Monday, July 18, 2011


Takashi Miike, 2010
Starring: Koji Yakusho, Takayuki Yamada, Yusuke Iseya, Goro Inagaki

During peacetime, an aging samurai, Shinzaemon, is secretly charged with the task of assassinating the young, sadistic Lord Naritsugu. He is the Shogun's brother and has legal immunity, but his devastating acts of cruelty and murder have forced the council to move against him. Shinzaemon begrudgingly comes out of retirement to gather a small band of warriors for this suicide mission.

Shinzaemon gathers 11 other samurai and their apprentices. Among them are the experienced, sassy Kuranaga, his second-in-command, who brings some of his students, and Shinzaemon's nephew, who drinks, gambles, and otherwise has nothing to live for. Most of the band are either older, experienced ronin samurai looking for one last battle, or newcomers hoping to prove themselves. They also accidentally collect a dirty, renegade hunter who guides them through the forest and stubbornly stays on to fight.

With some incredible planning, the assassins intend to confront Naritsugu and his men in a village they have emptied and outfitted with a variety of nasty booby traps. When Naritsugu is successfully re-routed from his original path and finally arrives, they are dismayed to find that he has brought 200 men, more than twice the number they expected. It is up to the skill of the samurai and their military-style fortifications to trap Naritsugu and stop him once and for all.

Jusan-non no shikaku aka 13 Assassins is essentially a remake of Eiichi Kudo's film of the same name from 1963. Much to my surprise, I absolutely loved this film. I don't want to sound overly skeptical, because I'm a huge Takashi Miike fan, but I haven't been up to date with his releases over the last few years and wasn't sure what to expect. After the major disappointment of "Imprint," his Masters of Horror episode, I've tried to take his newer work with a grain of salt. Plus, I adore classic chanbara and tend to dislike modern samurai-themed films.

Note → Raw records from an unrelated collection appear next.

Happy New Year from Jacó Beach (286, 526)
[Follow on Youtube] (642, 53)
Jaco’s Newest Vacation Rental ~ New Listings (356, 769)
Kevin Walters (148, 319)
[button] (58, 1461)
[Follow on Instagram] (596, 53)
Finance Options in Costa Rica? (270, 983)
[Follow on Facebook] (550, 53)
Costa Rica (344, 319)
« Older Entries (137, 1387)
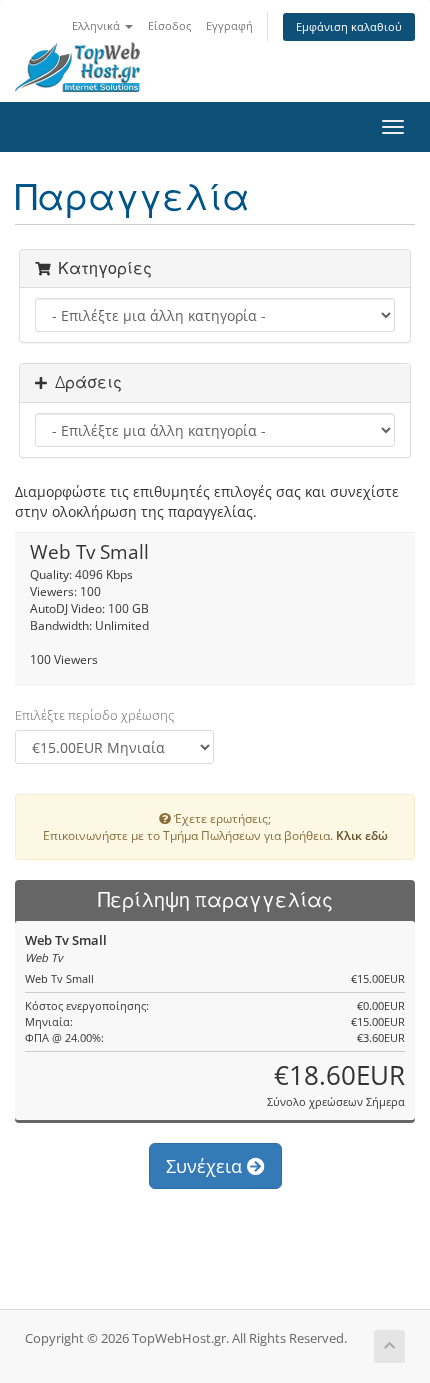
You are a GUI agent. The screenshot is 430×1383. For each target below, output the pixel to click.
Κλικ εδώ (362, 835)
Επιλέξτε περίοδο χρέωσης (94, 715)
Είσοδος (169, 25)
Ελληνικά (97, 25)
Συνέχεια (206, 1166)
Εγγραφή (229, 25)
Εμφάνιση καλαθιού (349, 26)
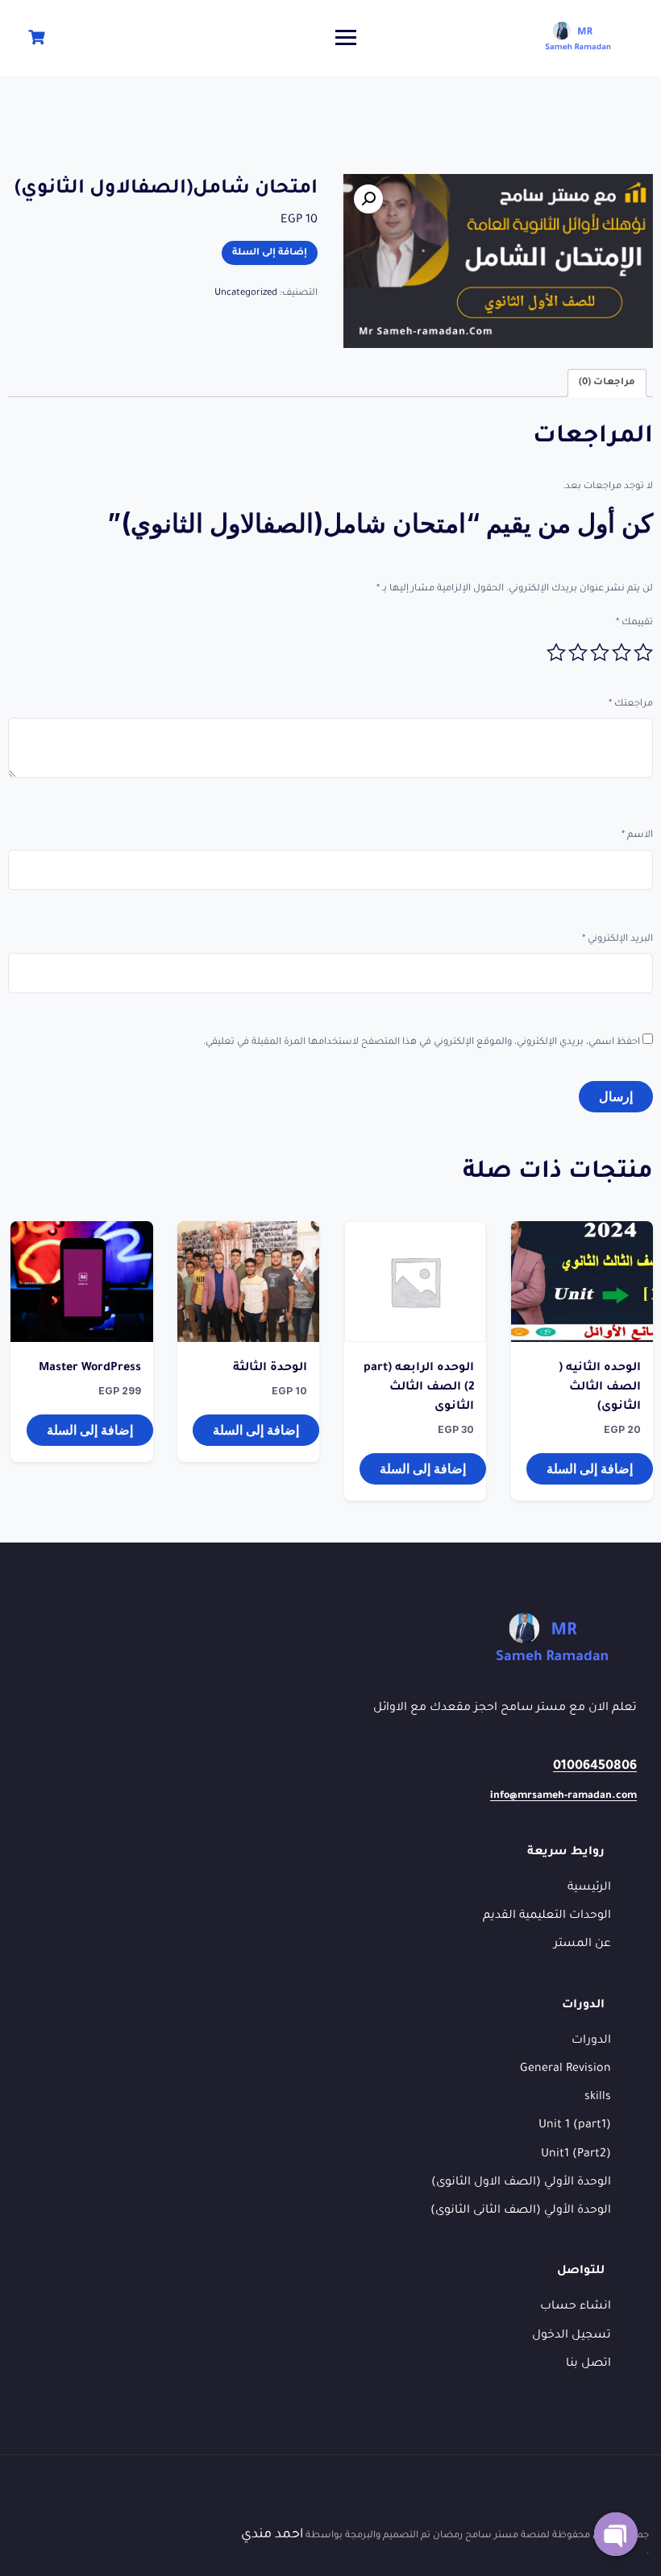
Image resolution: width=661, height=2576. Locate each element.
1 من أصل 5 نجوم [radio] (643, 652)
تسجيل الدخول (571, 2336)
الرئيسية (589, 1888)
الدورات (591, 2041)
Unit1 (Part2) (576, 2154)
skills (597, 2097)
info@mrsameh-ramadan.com (563, 1796)
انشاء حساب (575, 2307)
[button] (368, 198)
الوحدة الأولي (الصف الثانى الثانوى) (520, 2211)
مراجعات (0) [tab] (607, 383)
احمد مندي (272, 2535)
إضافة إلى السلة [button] (590, 1468)
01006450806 (595, 1766)
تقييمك (634, 623)
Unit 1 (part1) (574, 2125)
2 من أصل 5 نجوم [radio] (621, 652)
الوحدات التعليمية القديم (547, 1916)
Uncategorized (245, 293)
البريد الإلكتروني (617, 939)
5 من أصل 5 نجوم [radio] (556, 652)
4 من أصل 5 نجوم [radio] (578, 652)
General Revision (565, 2069)
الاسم (637, 835)
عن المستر (582, 1944)
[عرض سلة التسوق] (34, 37)
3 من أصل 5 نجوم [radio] (599, 652)
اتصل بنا (588, 2364)
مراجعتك (631, 704)
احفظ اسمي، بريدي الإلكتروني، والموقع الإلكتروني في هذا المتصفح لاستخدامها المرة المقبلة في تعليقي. (421, 1042)
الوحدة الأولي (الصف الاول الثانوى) (521, 2182)
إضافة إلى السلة (269, 253)
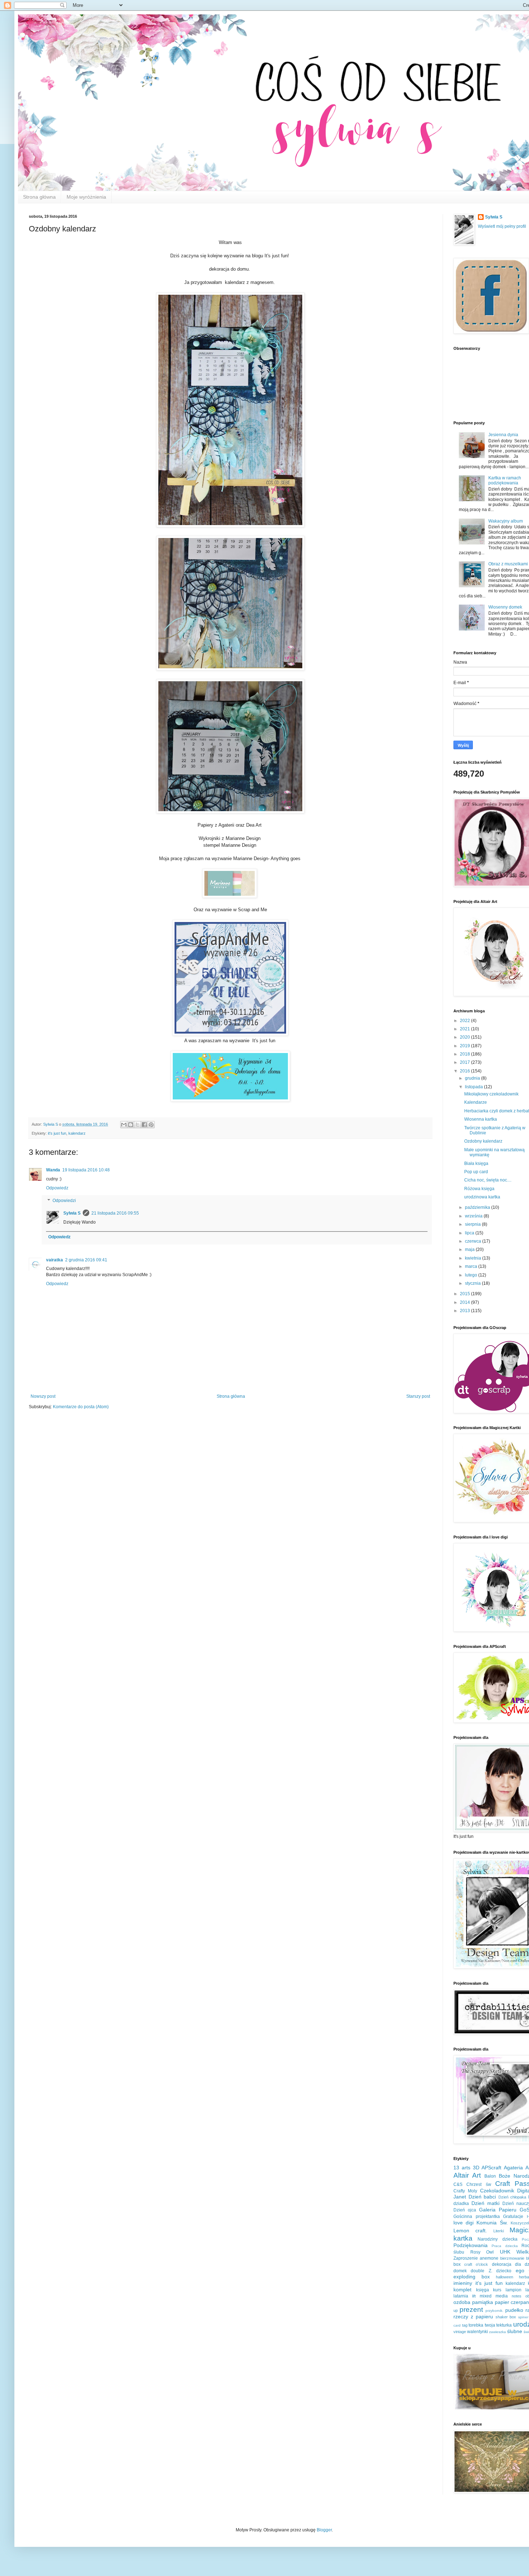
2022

13 Assassins is an absolute joy. It's perfectly paced and has the right mix of adventure, justice dispensing, sword fighting, and general samurai awesomeness to thrill anyone who loves the genre. There are many welcome references to Seven Samurai and other beloved jidaigeki, a sub-genre of Japanese period drama that focuses on samurai and sometimes working class people from the Edo period. If you're unfamiliar, check out Kurosawa films like Ran and Throne of Blood, or the Hanzo and Lady Snowblood series for jidaigeki with a healthy dose of exploitation. A side element of the genre is the use of the supernatural. Films like Ugetsu Monogatari and Onibaba pit working class people against yokai. Miike snuck in an element of this with the character of Kiga, the hunter and guide, who may or may not be human.

There's a great mix of humor with the usual Miike touches of violence and depravity. In particular, there's a gruesome scene in the beginning of the film involving one of Naritsugu's naked, limbless victims. In general, the violence is spectacular. It doesn't feel at all like Miike's earlier, excessive horror films and is perfectly suited to the heroic-epic style of the film. The violence leads linearly towards the death of Lord Naritsugu, his men, and the end of the 13 assassins, though if you've seen films in the genre before, you have a good idea of where things are heading.

Another aspect I really enjoyed, and was again surprised by, were the well-developed characters. For the most part, all 13 of the warriors stand out clearly, even if they are just given little tidbits of personality and motivation. There is something especially touching about the fact that this is a group of men all born in the wrong century. They are sacrificing their lives to restore justice, but it is clear that they would rather be great warriors at one final battle, than live long, healthy, but flaccid lives in a stale time of peace.

I also have to applaud the acting. Koji Yakusho (The Cure, Charisma) is great as the serious, take-no-prisoners Shinzaemon. He's a wonderful actor in everything I've seen him in, but seems particularly suited to play a world-weary samurai. Hiroki Matsukada (Battles Without Honor and Humanity) is equally wonderful as the humorous Kuranaga, who is unmistakably deadly, but capable of some much needed mirth. Goro Inagaki is delightful as the spoiled, villainous Lord Naritsugu. Though he doesn't have an abundance of scenes, he does a lot with the little given to him and our understanding of his character shifts immensely throughout the film.

13 Assassins comes highly recommended and is one of my favorite theatrical releases of 2011. I saw the theatrical international cut, which is 126 minutes, but if you get a chance to see the 141-minute uncut Japanese version, go for it. The Magnolia DVD is the international cut, but the missing footage is included in the extras. If you have a Blu-ray player, you should probably view this like it was meant to be seen, in all its Blu-ray glory.